A predominantly American trope (though one that's increasingly infiltrating British culture), Karen is a comment on basicness and bigotry, and white privilege and power. (Lest we forget that 53% of Trump’s voter base was reportedly white women.) Karen is ignorant and arrogant, agitated and irritated. Her propensity to complain about petty slights knows no bounds. Middle-class and largely lacking in taste, she might have a ‘Live, Laugh, Love’ sign in her kitchen.
From viral videos to thigh-slapping memes, Karen is being served for breakfast, lunch and dinner. There are whole Instagram accounts dedicated to capturing her; @KarensGoingWilds boasts 579k followers while the hashtag Karen has 794k posts. On Reddit where the debate is as didactic as it is jocular, “r/FuckYouKaren” has 750,000 followers, and there are entire sub threads dedicated not only to Karen’s haircut (blonde, severely undercut at the back, and spiked on top - the original “can I speak to the manager haircut”), but also to her dress code (activewear and slogan Tees).
So what do Karens look like in the wild? First and foremost, they’re without a face mask, despite the fact that it’s mandatory to wear one in many states and supermarkets. When - politely - confronted, they have monumental meltdowns. Trolleys are shoved. Food is thrown. They’re prone to pseudoscience too (what with being anti-vaxxers and all).
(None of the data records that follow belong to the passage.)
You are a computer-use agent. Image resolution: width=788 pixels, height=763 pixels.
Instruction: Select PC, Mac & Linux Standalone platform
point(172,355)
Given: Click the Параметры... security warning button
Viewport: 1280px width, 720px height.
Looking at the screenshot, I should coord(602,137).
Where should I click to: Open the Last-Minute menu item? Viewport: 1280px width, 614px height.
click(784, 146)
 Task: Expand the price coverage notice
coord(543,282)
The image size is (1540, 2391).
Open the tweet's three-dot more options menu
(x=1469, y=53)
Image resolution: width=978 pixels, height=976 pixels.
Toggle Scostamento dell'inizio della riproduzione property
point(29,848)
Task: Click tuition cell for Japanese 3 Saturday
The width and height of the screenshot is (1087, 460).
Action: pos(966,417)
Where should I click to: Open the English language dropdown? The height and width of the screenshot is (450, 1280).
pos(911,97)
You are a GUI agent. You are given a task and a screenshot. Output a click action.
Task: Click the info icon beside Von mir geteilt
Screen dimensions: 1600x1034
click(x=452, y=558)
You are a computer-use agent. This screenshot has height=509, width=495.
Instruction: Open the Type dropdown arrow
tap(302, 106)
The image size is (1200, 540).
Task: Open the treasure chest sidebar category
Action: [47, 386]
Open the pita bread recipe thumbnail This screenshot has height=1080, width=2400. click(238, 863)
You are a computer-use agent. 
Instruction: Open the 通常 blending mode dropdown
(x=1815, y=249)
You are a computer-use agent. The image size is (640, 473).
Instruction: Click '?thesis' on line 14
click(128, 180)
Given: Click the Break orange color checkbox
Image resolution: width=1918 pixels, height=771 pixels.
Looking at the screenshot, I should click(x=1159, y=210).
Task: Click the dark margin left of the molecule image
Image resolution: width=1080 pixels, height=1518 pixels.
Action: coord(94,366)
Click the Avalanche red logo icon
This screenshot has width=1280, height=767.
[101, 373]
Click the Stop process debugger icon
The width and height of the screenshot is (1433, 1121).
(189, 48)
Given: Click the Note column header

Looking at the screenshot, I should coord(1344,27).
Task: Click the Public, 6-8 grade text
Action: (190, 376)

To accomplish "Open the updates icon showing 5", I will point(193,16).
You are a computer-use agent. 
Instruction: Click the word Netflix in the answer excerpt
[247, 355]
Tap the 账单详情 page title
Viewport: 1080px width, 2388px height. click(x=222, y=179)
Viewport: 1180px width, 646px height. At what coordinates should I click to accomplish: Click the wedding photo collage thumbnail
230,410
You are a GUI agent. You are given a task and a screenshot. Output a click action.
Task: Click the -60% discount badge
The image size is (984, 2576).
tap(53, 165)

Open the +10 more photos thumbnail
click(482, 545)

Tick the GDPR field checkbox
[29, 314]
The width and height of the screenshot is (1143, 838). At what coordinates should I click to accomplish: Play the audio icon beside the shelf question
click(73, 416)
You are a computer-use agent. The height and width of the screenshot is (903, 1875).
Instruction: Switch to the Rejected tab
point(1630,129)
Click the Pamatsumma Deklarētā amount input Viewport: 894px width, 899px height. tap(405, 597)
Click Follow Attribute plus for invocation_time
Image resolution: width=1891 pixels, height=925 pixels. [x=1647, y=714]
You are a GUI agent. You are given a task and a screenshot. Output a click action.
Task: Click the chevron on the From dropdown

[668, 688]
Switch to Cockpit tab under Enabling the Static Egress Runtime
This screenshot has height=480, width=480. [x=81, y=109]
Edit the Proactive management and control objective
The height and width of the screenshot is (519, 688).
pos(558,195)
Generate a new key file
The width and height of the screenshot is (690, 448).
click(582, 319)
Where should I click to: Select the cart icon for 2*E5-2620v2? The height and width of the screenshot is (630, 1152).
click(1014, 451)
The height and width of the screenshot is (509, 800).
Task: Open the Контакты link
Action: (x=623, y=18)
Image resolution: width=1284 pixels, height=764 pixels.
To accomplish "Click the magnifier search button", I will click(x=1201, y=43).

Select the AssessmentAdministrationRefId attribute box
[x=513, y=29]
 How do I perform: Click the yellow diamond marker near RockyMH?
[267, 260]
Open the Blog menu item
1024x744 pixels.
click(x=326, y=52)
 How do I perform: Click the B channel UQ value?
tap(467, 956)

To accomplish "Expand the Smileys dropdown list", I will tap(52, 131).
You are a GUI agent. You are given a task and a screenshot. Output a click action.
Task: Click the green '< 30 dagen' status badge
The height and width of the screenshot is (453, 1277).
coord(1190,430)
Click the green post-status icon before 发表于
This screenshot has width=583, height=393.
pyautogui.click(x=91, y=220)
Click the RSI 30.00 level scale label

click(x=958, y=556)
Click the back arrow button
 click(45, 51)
One Karen justified her not wearing a mask by yelling she was a Doctor, thereby implying that the universally acknowledged science that masks are necessary to flatten the curve is, er, wrong. “[Reddit forums] get - rudely - at the most destructive logical fallacy of the pandemic, which is any wishful thinking that we won’t personally become a vector for disease, even if we’re breaking rules and taking risks for our own comfort,” writes Kaitlyn Tiffany in The Atlantic. Given Karen's racism, it makes sense that supermarkets, where people of colour not only make up the majority of the workforce, but who are also disproportionately affected by the virus, are her stomping ground.
Advice in The New Yorker’s satirical Shouts and Murmurs section offers a three step crisis management for Karens who have been caught being Karen-like. “Immediately scrub the crap out of your social-media accounts” it advises, before regurgiting “our patented Karen Redemption Script,” which hums of the all too familiar “I am not racist… I reacted emotionally… My behaviour is not excusable.”
Despite the apparent comedy, things often turn sinister. Karens “play the victim whenever they feel a person of color is intruding in “their” space - in a park, in a neighborhood, in the spotlight - cocky and certain that things will work out for them by privilege and design,” said The Cut's Adrienne Green about Amy Cooper, the white woman who feigned being attacked by a Black birdwatcher who asked her to put her dog on a lead, in a part of Central Park where dogs are required to be on leads. Cooper by the way, was a registered Democrat who donated to the Obama campaign. Also spine-chilling is the example of a crazed Mark and Patricia McCloskey, who rage thumping through their blood streams, stood barefoot on their lawn, aiming an AR-15 rifle and a handgun at peaceful Black Lives Matter protesters as they passed - peacefully - by their mega mansion. It was, as the meme’d movie posters evinced, a scene straight out of a Jordan Peele film, with the roles of Karen and Ken both being tipped for an Oscar.
So Ken is Karen’s husband? Yes, or Chad or Brad. That said, feminists are adamant that Karen-calling is misogynistic. That the name has been co-opted by men to castigate and control the behaviour of women. “Ok, Karen” is a damning retort that can be dispensed indiscriminately. “Does anyone else think the ‘Karen’ slur is woman hating and based on class prejudice?” asked writer and activist Julie Bindell on Twitter, sending public opinion into a tailspin. Rebuking the very thought Karen Attiah Tweeted: “Karen” has not been part and parcel of centuries of violence and state-sanctioned oppression”. Yes, Karen is of a certain age, class and sex, but is it not rather Karen-like to be enraged at the trope in the first place?